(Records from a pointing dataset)
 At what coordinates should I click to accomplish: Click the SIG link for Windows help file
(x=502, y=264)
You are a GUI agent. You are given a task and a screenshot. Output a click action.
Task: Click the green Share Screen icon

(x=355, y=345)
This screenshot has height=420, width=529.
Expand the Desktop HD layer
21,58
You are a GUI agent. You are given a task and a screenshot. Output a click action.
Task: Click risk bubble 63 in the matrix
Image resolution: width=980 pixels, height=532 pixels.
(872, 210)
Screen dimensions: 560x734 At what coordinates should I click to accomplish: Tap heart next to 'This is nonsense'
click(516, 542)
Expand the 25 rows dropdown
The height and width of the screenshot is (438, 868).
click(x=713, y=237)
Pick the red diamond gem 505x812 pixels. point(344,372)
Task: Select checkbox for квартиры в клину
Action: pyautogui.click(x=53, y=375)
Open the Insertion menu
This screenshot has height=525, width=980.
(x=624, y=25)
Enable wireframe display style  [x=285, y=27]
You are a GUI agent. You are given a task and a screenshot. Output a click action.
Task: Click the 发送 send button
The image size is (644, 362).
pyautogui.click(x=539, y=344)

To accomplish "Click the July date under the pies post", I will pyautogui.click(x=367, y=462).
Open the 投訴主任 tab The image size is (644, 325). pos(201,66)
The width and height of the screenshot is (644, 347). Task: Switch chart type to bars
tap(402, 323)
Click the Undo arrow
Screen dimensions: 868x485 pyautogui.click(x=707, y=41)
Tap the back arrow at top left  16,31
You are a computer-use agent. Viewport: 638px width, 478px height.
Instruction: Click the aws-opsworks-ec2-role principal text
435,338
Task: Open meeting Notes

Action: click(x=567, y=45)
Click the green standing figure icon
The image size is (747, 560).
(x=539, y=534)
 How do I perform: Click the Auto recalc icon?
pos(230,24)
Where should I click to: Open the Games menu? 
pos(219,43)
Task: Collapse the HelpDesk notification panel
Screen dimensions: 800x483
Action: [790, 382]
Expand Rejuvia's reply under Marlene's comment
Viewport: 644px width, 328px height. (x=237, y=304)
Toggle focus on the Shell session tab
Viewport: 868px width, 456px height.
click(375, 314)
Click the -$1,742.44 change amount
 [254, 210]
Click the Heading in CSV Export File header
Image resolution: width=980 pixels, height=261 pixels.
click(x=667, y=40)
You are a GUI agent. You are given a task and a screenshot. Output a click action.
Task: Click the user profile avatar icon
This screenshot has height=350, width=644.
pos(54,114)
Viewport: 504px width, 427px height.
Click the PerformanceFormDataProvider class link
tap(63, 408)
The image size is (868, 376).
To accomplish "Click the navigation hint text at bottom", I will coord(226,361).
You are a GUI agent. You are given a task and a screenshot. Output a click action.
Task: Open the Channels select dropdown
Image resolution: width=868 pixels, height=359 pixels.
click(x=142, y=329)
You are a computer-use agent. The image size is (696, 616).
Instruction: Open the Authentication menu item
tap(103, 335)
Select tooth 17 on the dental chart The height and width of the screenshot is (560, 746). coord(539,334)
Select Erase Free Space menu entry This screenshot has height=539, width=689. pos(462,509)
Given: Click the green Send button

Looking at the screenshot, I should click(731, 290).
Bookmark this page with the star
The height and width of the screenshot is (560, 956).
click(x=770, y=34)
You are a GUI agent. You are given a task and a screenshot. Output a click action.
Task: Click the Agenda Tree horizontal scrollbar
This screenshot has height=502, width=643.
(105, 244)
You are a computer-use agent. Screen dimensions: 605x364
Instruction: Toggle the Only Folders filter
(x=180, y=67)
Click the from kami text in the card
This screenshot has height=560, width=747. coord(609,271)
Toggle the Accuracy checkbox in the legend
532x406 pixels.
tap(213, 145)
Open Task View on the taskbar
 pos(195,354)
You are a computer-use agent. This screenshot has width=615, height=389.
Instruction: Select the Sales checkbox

### REQUIRED TASK
Reproduce verbatim the lines of the data above, starting at the line containing "Viewport: 504px width, 427px height." and continuing through the final line, both ends included.

### SOLVED EXERCISE
Viewport: 504px width, 427px height.
Click the PerformanceFormDataProvider class link
tap(63, 408)
The image size is (868, 376).
To accomplish "Click the navigation hint text at bottom", I will coord(226,361).
You are a GUI agent. You are given a task and a screenshot. Output a click action.
Task: Open the Channels select dropdown
Image resolution: width=868 pixels, height=359 pixels.
click(x=142, y=329)
You are a computer-use agent. The image size is (696, 616).
Instruction: Open the Authentication menu item
tap(103, 335)
Select tooth 17 on the dental chart The height and width of the screenshot is (560, 746). coord(539,334)
Select Erase Free Space menu entry This screenshot has height=539, width=689. pos(462,509)
Given: Click the green Send button

Looking at the screenshot, I should click(731, 290).
Bookmark this page with the star
The height and width of the screenshot is (560, 956).
click(x=770, y=34)
You are a GUI agent. You are given a task and a screenshot. Output a click action.
Task: Click the Agenda Tree horizontal scrollbar
This screenshot has height=502, width=643.
(105, 244)
You are a computer-use agent. Screen dimensions: 605x364
Instruction: Toggle the Only Folders filter
(x=180, y=67)
Click the from kami text in the card
This screenshot has height=560, width=747. coord(609,271)
Toggle the Accuracy checkbox in the legend
532x406 pixels.
tap(213, 145)
Open Task View on the taskbar
 pos(195,354)
You are a computer-use agent. This screenshot has width=615, height=389.
Instruction: Select the Sales checkbox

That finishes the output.